#### Aim of the task:
Please copy the material under this line exactly, keeping every line.

■ ■ ■

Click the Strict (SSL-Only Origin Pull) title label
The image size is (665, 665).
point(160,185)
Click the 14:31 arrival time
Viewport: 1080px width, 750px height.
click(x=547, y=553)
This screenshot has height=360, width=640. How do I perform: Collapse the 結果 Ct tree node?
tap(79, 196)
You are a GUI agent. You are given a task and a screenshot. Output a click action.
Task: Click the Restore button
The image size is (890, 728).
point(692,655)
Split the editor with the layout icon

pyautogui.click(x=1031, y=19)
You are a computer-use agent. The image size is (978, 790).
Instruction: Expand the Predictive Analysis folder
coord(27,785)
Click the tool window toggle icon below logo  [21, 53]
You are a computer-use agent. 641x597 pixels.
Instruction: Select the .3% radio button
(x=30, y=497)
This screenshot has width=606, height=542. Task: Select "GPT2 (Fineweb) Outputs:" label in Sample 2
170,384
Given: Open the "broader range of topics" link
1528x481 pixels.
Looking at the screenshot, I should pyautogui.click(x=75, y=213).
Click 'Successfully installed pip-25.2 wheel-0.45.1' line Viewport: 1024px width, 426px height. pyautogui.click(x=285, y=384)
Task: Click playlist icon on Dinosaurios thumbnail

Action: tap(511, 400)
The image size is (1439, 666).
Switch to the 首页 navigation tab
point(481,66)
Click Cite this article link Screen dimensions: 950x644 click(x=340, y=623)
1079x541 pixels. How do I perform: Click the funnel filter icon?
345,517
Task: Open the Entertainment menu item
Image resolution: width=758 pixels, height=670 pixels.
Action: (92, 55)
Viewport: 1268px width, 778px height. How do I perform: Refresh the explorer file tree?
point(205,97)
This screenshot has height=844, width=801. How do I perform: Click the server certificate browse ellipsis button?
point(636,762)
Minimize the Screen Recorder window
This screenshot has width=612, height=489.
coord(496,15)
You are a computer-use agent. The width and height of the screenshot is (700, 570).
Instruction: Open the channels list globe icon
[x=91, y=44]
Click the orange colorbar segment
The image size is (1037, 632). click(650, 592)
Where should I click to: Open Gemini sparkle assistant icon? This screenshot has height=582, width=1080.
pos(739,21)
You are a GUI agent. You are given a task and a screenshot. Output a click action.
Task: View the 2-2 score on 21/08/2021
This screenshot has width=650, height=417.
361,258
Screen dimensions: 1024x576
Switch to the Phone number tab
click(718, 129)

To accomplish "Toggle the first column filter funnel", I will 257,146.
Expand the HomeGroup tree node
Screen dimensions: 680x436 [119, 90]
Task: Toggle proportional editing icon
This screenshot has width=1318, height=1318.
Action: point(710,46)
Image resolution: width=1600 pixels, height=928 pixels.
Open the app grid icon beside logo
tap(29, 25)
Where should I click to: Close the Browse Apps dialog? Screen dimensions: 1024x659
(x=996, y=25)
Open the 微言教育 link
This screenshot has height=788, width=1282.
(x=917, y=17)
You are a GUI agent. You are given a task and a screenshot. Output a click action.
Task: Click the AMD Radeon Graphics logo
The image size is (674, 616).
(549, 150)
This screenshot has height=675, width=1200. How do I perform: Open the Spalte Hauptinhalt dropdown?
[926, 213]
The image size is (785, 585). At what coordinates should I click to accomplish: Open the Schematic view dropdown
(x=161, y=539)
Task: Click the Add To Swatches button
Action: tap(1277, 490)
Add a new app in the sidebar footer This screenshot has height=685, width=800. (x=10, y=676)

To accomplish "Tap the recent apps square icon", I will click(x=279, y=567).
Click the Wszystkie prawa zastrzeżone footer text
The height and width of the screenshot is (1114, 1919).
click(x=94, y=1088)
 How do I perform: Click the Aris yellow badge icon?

■ ■ ■

#### Exercise response:
Click the Strict (SSL-Only Origin Pull) title label
The image size is (665, 665).
point(160,185)
Click the 14:31 arrival time
Viewport: 1080px width, 750px height.
click(x=547, y=553)
This screenshot has height=360, width=640. How do I perform: Collapse the 結果 Ct tree node?
tap(79, 196)
You are a GUI agent. You are given a task and a screenshot. Output a click action.
Task: Click the Restore button
The image size is (890, 728).
point(692,655)
Split the editor with the layout icon

pyautogui.click(x=1031, y=19)
You are a computer-use agent. The image size is (978, 790).
Instruction: Expand the Predictive Analysis folder
coord(27,785)
Click the tool window toggle icon below logo  [21, 53]
You are a computer-use agent. 641x597 pixels.
Instruction: Select the .3% radio button
(x=30, y=497)
This screenshot has width=606, height=542. Task: Select "GPT2 (Fineweb) Outputs:" label in Sample 2
170,384
Given: Open the "broader range of topics" link
1528x481 pixels.
Looking at the screenshot, I should pyautogui.click(x=75, y=213).
Click 'Successfully installed pip-25.2 wheel-0.45.1' line Viewport: 1024px width, 426px height. pyautogui.click(x=285, y=384)
Task: Click playlist icon on Dinosaurios thumbnail

Action: tap(511, 400)
The image size is (1439, 666).
Switch to the 首页 navigation tab
point(481,66)
Click Cite this article link Screen dimensions: 950x644 click(x=340, y=623)
1079x541 pixels. How do I perform: Click the funnel filter icon?
345,517
Task: Open the Entertainment menu item
Image resolution: width=758 pixels, height=670 pixels.
Action: (92, 55)
Viewport: 1268px width, 778px height. How do I perform: Refresh the explorer file tree?
point(205,97)
This screenshot has height=844, width=801. How do I perform: Click the server certificate browse ellipsis button?
point(636,762)
Minimize the Screen Recorder window
This screenshot has width=612, height=489.
coord(496,15)
You are a computer-use agent. The width and height of the screenshot is (700, 570).
Instruction: Open the channels list globe icon
[x=91, y=44]
Click the orange colorbar segment
The image size is (1037, 632). click(650, 592)
Where should I click to: Open Gemini sparkle assistant icon? This screenshot has height=582, width=1080.
pos(739,21)
You are a GUI agent. You are given a task and a screenshot. Output a click action.
Task: View the 2-2 score on 21/08/2021
This screenshot has width=650, height=417.
361,258
Screen dimensions: 1024x576
Switch to the Phone number tab
click(718, 129)

To accomplish "Toggle the first column filter funnel", I will 257,146.
Expand the HomeGroup tree node
Screen dimensions: 680x436 [119, 90]
Task: Toggle proportional editing icon
This screenshot has width=1318, height=1318.
Action: point(710,46)
Image resolution: width=1600 pixels, height=928 pixels.
Open the app grid icon beside logo
tap(29, 25)
Where should I click to: Close the Browse Apps dialog? Screen dimensions: 1024x659
(x=996, y=25)
Open the 微言教育 link
This screenshot has height=788, width=1282.
(x=917, y=17)
You are a GUI agent. You are given a task and a screenshot. Output a click action.
Task: Click the AMD Radeon Graphics logo
The image size is (674, 616).
(549, 150)
This screenshot has height=675, width=1200. How do I perform: Open the Spalte Hauptinhalt dropdown?
[926, 213]
The image size is (785, 585). At what coordinates should I click to accomplish: Open the Schematic view dropdown
(x=161, y=539)
Task: Click the Add To Swatches button
Action: tap(1277, 490)
Add a new app in the sidebar footer This screenshot has height=685, width=800. (x=10, y=676)

To accomplish "Tap the recent apps square icon", I will click(x=279, y=567).
Click the Wszystkie prawa zastrzeżone footer text
The height and width of the screenshot is (1114, 1919).
click(x=94, y=1088)
 How do I perform: Click the Aris yellow badge icon?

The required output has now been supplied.